DENVER — Individualized care is critical for treating childhood obesity, according to a presenter at the Obesity Medicine Association’s annual conference.
Children who have overweight and obesity can develop negative body image, low self-esteem and have a lower quality of life — comparable to their peers who have been diagnosed with cancer, Marisa Censani, MD, FOMA, DABOM, associate professor of clinical pediatrics at Weill Cornell Medicine and an attending physician at New York Presbyterian Hospital, said in her presentation.

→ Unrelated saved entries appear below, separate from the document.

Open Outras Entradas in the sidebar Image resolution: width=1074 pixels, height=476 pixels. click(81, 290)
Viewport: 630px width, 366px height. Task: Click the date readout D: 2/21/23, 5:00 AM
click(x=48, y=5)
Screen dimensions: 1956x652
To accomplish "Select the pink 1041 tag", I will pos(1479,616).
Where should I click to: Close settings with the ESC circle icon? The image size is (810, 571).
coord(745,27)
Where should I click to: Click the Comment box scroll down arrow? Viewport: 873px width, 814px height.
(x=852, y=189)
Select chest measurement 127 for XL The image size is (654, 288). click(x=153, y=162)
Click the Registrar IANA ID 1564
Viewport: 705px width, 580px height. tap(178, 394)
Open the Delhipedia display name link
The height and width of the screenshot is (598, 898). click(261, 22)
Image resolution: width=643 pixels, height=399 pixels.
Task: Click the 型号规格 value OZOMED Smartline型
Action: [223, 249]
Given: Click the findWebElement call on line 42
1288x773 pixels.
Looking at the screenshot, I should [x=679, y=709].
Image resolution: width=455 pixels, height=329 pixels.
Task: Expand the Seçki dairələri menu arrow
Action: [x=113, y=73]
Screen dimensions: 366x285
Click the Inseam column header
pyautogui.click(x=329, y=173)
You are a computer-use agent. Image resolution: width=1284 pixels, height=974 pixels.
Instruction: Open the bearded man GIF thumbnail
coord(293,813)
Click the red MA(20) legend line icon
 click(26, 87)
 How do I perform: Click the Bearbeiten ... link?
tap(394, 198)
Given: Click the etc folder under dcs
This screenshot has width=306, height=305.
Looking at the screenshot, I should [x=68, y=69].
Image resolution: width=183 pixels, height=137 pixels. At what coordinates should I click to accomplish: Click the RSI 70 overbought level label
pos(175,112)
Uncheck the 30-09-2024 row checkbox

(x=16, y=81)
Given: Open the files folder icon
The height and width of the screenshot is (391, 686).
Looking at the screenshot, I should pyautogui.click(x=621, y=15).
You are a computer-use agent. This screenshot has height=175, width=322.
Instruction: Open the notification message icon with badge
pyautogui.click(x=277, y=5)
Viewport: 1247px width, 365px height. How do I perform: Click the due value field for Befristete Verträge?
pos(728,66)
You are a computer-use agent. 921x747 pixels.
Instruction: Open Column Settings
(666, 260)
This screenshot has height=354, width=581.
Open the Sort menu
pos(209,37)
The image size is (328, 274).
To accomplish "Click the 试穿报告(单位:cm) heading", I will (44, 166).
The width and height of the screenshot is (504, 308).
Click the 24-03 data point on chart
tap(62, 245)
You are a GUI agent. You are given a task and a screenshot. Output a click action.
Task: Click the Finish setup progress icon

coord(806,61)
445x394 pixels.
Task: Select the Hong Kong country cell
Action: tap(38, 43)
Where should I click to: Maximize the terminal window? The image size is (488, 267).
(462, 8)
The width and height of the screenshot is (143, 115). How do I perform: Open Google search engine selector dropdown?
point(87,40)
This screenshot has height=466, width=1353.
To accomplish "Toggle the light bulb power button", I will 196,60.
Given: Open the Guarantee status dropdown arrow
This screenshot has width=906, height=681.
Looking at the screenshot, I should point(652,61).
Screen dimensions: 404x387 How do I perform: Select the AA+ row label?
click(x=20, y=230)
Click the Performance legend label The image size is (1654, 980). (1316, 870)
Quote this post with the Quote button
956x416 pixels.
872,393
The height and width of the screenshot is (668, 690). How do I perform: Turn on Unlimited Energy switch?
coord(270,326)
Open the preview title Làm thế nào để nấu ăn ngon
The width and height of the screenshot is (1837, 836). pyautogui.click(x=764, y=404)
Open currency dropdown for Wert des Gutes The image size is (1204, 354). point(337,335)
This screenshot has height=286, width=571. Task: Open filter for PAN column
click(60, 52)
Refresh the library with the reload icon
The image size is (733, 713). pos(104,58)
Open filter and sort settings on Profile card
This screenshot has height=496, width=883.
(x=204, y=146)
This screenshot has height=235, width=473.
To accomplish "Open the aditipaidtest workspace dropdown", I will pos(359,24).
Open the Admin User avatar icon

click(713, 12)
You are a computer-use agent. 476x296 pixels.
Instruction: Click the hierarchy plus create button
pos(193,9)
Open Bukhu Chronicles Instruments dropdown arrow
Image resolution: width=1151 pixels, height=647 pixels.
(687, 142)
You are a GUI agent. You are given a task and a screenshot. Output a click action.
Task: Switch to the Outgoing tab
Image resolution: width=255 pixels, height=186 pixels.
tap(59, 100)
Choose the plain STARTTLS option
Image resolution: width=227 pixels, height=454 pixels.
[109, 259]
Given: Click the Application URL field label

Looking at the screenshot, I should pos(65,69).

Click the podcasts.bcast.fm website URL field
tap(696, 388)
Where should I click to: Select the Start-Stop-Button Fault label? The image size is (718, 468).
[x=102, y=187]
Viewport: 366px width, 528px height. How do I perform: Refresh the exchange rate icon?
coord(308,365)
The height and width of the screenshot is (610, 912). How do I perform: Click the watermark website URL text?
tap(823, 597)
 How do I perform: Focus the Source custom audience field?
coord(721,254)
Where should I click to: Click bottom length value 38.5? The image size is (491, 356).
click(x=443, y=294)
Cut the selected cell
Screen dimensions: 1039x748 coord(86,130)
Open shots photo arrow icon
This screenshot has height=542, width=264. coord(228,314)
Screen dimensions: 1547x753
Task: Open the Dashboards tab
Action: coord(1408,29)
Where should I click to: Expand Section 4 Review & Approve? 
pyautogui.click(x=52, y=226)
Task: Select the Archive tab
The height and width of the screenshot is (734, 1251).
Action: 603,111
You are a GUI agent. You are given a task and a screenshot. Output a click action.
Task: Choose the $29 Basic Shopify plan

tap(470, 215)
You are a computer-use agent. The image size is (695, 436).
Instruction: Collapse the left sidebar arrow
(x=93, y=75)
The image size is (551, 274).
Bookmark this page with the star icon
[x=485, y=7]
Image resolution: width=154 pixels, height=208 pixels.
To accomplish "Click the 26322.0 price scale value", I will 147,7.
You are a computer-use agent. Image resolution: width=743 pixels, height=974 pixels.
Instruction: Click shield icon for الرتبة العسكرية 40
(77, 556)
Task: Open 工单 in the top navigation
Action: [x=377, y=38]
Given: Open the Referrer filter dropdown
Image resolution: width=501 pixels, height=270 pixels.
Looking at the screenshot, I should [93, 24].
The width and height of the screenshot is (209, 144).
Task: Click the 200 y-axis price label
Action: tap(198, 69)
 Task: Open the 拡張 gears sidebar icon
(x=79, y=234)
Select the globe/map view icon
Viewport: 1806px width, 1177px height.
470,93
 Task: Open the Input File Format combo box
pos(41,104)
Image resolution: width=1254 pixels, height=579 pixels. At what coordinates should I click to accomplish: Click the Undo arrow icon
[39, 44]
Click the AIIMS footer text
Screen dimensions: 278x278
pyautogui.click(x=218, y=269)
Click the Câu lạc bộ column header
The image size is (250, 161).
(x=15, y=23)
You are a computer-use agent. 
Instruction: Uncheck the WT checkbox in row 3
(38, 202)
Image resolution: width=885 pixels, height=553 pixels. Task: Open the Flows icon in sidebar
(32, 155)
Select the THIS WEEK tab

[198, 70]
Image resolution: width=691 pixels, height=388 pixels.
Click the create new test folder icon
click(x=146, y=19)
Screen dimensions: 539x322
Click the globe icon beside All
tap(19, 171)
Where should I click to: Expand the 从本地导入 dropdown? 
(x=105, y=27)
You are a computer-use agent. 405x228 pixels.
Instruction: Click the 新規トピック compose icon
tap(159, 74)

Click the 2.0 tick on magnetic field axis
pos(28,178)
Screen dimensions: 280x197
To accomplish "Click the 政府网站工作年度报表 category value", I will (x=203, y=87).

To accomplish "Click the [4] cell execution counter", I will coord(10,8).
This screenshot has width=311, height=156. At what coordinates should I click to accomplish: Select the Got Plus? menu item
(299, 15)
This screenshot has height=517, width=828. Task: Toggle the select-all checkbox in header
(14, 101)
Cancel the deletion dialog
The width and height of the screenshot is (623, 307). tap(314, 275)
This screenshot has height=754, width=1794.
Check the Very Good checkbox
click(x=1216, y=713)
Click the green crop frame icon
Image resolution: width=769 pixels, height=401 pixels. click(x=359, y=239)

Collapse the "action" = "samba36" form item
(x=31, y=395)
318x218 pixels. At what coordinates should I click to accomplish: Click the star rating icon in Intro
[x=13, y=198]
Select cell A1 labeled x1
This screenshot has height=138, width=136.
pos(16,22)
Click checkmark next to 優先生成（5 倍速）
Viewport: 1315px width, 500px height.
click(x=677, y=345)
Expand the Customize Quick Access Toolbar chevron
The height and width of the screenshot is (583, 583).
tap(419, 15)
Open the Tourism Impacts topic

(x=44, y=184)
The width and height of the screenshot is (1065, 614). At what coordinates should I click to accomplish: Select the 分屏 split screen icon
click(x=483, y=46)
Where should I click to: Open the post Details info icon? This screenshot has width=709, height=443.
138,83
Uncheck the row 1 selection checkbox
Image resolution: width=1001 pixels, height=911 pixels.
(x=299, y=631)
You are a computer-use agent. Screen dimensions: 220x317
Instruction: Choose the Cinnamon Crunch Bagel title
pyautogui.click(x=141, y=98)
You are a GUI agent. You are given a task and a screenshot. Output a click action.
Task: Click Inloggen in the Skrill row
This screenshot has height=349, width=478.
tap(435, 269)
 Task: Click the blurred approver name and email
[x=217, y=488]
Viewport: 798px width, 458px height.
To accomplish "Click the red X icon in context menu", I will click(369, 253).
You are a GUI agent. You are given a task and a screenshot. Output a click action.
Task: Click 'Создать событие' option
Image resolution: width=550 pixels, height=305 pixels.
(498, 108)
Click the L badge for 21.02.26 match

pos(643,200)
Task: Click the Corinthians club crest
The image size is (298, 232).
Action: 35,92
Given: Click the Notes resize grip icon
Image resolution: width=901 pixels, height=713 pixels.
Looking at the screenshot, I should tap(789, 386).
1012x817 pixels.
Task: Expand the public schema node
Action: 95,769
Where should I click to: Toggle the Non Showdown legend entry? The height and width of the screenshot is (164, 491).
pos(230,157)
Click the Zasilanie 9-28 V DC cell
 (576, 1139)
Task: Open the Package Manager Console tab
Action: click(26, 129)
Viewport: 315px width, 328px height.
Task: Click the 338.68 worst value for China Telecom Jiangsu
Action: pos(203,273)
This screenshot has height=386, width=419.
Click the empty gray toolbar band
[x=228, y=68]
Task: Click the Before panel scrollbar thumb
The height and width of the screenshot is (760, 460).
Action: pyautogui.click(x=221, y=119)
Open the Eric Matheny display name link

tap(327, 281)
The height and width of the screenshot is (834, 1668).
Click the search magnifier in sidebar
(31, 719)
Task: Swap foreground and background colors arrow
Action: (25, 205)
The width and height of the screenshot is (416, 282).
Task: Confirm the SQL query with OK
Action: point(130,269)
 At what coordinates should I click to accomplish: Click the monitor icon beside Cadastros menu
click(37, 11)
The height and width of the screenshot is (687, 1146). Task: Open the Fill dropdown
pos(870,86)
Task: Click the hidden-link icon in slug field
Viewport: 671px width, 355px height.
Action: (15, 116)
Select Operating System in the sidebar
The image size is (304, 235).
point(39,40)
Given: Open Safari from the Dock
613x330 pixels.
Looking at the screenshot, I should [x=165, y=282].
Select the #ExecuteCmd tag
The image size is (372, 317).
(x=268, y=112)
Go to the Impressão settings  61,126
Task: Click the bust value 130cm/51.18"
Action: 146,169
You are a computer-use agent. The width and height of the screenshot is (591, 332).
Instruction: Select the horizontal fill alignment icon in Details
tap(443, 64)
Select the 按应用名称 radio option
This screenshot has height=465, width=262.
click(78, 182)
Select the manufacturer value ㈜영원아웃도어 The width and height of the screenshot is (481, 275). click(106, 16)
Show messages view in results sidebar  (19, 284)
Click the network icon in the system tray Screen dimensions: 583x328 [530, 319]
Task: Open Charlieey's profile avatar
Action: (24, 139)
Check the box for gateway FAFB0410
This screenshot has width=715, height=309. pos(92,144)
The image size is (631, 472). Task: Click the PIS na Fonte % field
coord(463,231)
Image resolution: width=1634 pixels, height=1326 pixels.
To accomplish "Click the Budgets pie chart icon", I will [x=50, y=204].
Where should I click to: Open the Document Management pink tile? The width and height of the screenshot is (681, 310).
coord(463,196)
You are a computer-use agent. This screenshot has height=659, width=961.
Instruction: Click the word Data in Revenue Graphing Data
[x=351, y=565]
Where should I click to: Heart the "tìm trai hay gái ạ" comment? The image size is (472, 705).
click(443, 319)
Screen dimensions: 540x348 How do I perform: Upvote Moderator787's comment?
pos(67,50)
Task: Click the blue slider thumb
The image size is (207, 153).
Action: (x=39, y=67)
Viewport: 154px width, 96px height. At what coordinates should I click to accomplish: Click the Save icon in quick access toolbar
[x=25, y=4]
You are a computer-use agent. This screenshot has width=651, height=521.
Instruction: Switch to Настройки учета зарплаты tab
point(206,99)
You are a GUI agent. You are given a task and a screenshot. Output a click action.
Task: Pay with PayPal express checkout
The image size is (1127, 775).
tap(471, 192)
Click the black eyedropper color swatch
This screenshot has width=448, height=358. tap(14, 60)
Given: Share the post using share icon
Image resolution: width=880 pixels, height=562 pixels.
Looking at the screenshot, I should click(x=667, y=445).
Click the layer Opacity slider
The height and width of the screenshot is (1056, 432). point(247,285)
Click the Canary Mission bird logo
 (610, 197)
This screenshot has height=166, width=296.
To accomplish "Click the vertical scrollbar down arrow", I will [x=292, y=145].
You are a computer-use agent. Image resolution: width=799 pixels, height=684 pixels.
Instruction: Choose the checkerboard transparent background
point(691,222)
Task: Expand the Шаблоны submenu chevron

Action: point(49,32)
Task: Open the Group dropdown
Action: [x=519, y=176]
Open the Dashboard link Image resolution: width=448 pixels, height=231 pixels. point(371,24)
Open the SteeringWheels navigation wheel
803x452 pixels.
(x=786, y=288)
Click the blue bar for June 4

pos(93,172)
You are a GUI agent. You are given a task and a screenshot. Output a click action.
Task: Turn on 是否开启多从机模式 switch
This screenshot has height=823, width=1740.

“Weight bias damages our health,” she said. “Bullying, in particular. At least one-third of adolescents with obesity report stigma from their parents ... Teachers will also have lower expectations [about] physical abilities and reasoning and report more negative stereotypes. Keeping all of this in mind is really key.”
When treating obesity, the primary goal is to improve health outcomes and any risk for obesity-related sequelae, Censani said.
“We know that a modest weight loss of 5% to 10% does lead to an improvement in complications,” she said.
In early 2023, the American Academy of Pediatrics released its first clinical guidance on treating obesity in 15 years. The guidance recommended “urgent action” and included more advanced treatments like pharmacotherapy and bariatric surgery.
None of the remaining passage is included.